* WHAT IS EXPECTED
Recast every line of the records below as a Markdown table with the columns Number and Record line, numbering the rows in order and omitting blank lines.

[Start of DATA FOR PROCESSING]

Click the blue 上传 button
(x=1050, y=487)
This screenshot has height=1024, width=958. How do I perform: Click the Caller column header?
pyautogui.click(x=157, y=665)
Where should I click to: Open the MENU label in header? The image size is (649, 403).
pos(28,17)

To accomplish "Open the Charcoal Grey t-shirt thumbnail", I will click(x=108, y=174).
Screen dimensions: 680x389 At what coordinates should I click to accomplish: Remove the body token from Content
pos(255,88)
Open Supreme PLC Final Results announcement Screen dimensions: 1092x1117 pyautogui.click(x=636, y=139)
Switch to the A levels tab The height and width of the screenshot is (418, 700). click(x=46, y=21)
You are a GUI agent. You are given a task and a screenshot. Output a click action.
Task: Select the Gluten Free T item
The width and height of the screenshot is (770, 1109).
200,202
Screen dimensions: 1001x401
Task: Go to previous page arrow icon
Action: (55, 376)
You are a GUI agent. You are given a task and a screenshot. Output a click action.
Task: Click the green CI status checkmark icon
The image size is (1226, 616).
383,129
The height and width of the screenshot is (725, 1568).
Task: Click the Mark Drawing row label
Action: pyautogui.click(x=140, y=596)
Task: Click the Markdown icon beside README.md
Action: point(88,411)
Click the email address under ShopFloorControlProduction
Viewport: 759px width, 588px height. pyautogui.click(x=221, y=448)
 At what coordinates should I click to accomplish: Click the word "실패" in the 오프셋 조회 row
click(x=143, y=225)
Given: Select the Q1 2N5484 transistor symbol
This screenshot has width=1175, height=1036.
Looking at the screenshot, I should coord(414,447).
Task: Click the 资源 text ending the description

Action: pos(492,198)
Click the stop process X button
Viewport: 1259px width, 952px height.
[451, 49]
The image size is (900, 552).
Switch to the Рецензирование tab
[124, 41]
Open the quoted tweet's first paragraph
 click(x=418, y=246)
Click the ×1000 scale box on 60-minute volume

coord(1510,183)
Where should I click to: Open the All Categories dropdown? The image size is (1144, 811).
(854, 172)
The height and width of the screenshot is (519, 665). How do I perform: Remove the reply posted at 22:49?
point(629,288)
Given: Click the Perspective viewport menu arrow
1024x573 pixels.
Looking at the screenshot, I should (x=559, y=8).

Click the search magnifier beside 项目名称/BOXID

[End of DATA FOR PROCESSING]

* FINAL ANSWER
| Number | Record line |
|---|---|
| 1 | Click the blue 上传 button |
| 2 | (x=1050, y=487) |
| 3 | This screenshot has height=1024, width=958. How do I perform: Click the Caller column header? |
| 4 | pyautogui.click(x=157, y=665) |
| 5 | Where should I click to: Open the MENU label in header? The image size is (649, 403). |
| 6 | pos(28,17) |
| 7 | To accomplish "Open the Charcoal Grey t-shirt thumbnail", I will click(x=108, y=174). |
| 8 | Screen dimensions: 680x389 At what coordinates should I click to accomplish: Remove the body token from Content |
| 9 | pos(255,88) |
| 10 | Open Supreme PLC Final Results announcement Screen dimensions: 1092x1117 pyautogui.click(x=636, y=139) |
| 11 | Switch to the A levels tab The height and width of the screenshot is (418, 700). click(x=46, y=21) |
| 12 | You are a GUI agent. You are given a task and a screenshot. Output a click action. |
| 13 | Task: Select the Gluten Free T item |
| 14 | The width and height of the screenshot is (770, 1109). |
| 15 | 200,202 |
| 16 | Screen dimensions: 1001x401 |
| 17 | Task: Go to previous page arrow icon |
| 18 | Action: (55, 376) |
| 19 | You are a GUI agent. You are given a task and a screenshot. Output a click action. |
| 20 | Task: Click the green CI status checkmark icon |
| 21 | The image size is (1226, 616). |
| 22 | 383,129 |
| 23 | The height and width of the screenshot is (725, 1568). |
| 24 | Task: Click the Mark Drawing row label |
| 25 | Action: pyautogui.click(x=140, y=596) |
| 26 | Task: Click the Markdown icon beside README.md |
| 27 | Action: point(88,411) |
| 28 | Click the email address under ShopFloorControlProduction |
| 29 | Viewport: 759px width, 588px height. pyautogui.click(x=221, y=448) |
| 30 |  At what coordinates should I click to accomplish: Click the word "실패" in the 오프셋 조회 row |
| 31 | click(x=143, y=225) |
| 32 | Given: Select the Q1 2N5484 transistor symbol |
| 33 | This screenshot has width=1175, height=1036. |
| 34 | Looking at the screenshot, I should coord(414,447). |
| 35 | Task: Click the 资源 text ending the description |
| 36 | Action: pos(492,198) |
| 37 | Click the stop process X button |
| 38 | Viewport: 1259px width, 952px height. |
| 39 | [451, 49] |
| 40 | The image size is (900, 552). |
| 41 | Switch to the Рецензирование tab |
| 42 | [124, 41] |
| 43 | Open the quoted tweet's first paragraph |
| 44 |  click(x=418, y=246) |
| 45 | Click the ×1000 scale box on 60-minute volume |
| 46 | coord(1510,183) |
| 47 | Where should I click to: Open the All Categories dropdown? The image size is (1144, 811). |
| 48 | (854, 172) |
| 49 | The height and width of the screenshot is (519, 665). How do I perform: Remove the reply posted at 22:49? |
| 50 | point(629,288) |
| 51 | Given: Click the Perspective viewport menu arrow |
| 52 | 1024x573 pixels. |
| 53 | Looking at the screenshot, I should (x=559, y=8). |
| 54 | Click the search magnifier beside 项目名称/BOXID |